The days before a mission always felt shorter.
Objectively, Aiden knew that wasn't true. The clocks in the transfer station ran the same as anywhere else — the same standardized Department infrastructure that ticked through the whole city, underground and above. But planning compressed time differently than waiting did. It cut the hours into task-sized pieces and filled the gaps with contingencies until there was nothing left between them.
He had prepared for missions before. Dozens. Each one with the clean architecture of a briefing document: objective, resources, threat assessment, exit conditions.

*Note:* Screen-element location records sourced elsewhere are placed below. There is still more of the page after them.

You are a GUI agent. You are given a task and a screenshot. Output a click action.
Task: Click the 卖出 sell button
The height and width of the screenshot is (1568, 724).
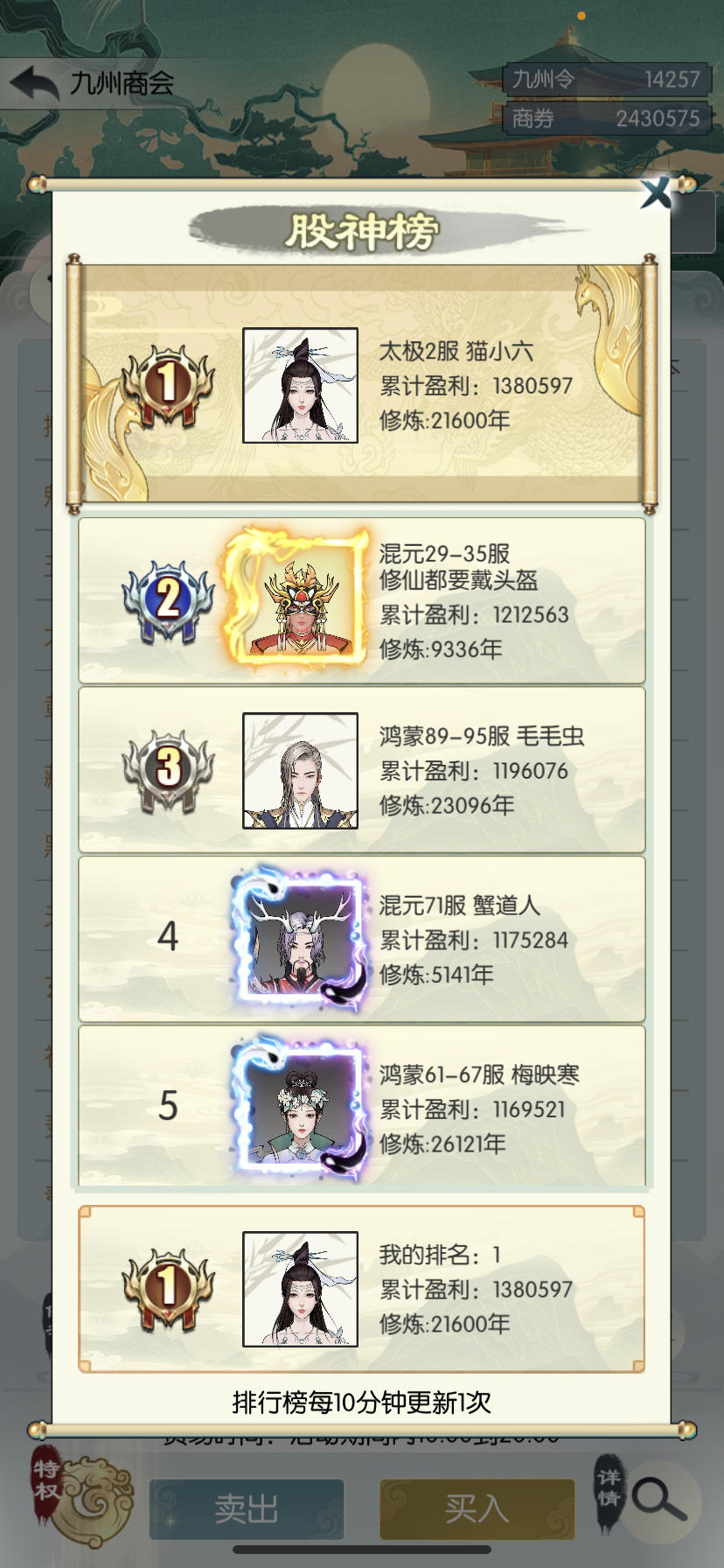coord(247,1508)
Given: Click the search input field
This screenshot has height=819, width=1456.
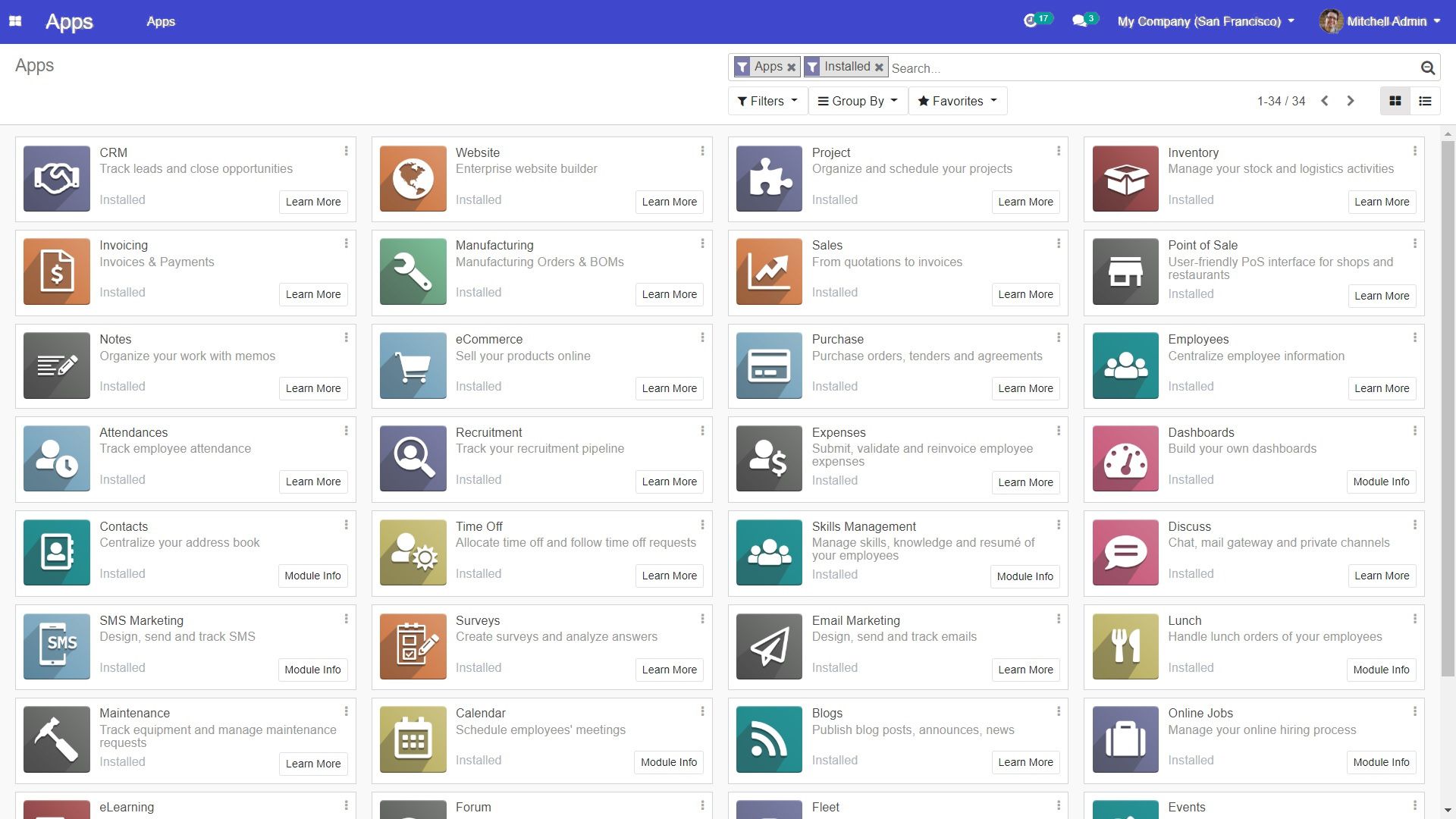Looking at the screenshot, I should tap(1150, 68).
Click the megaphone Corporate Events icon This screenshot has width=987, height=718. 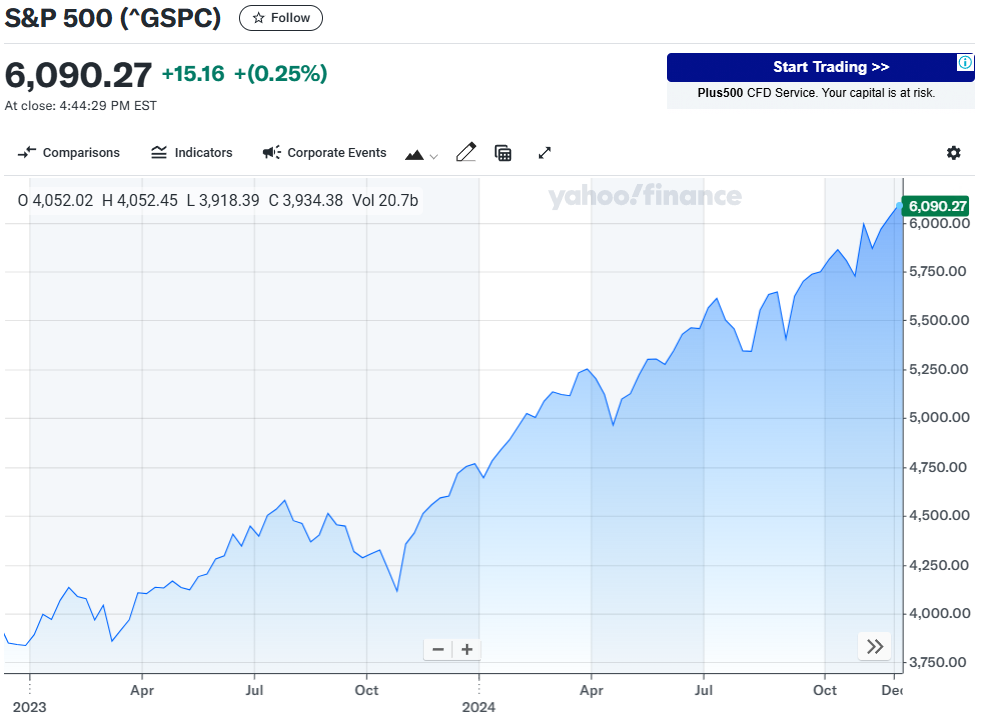tap(271, 153)
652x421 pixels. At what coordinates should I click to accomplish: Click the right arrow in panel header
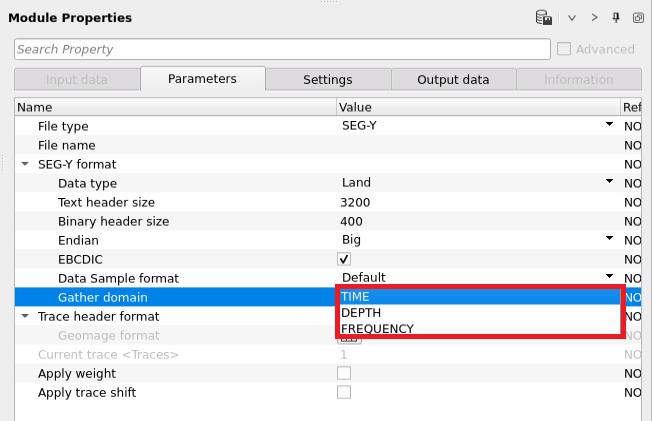(x=594, y=17)
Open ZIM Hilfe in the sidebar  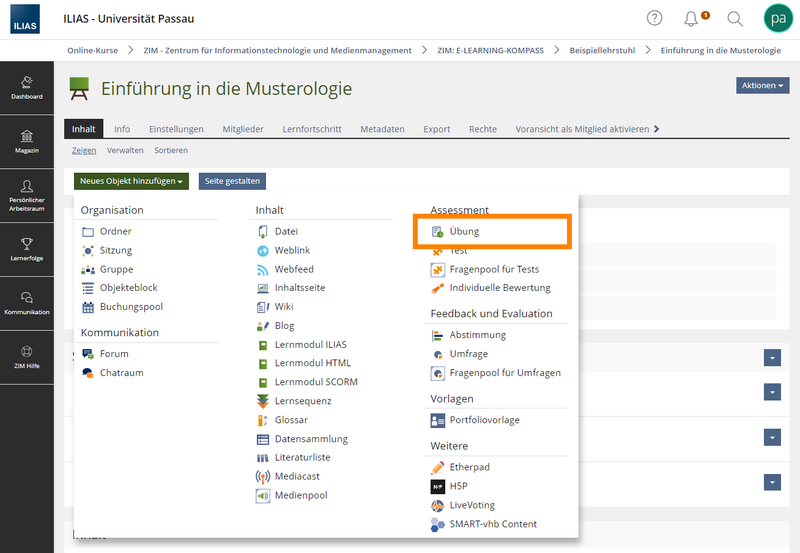(x=27, y=356)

This was the first one where he wasn't sure which side he had been trained to think he was on.
"Again," he said.
Kael exhaled through his nose and lifted his hand toward the scrap ring hanging from a cable in the center of the training corner.
The Network had claimed one section of the safehouse for this purpose over several days — chalk lines on the concrete, scorch stains already darkening the walls from previous sessions, buckets of sand and water positioned with the pragmatic attention of people who had set things on fire before and learned from it.
The bolt came out tighter this time.
Not the broad, lashing arc Aiden had seen in the tunnel during the convoy assault. Not the wide corona that had torn through the research transport's systems. A narrow, controlled spike that found the hanging metal and seared through it cleanly, leaving a smoking gap in the ring's circumference before the charge cut out.
The ring swung.
Aiden checked the monitor Taro had assembled from Department-adjacent components — not stolen Department tech, exactly, more like technology the Department had lost track of and Taro had found.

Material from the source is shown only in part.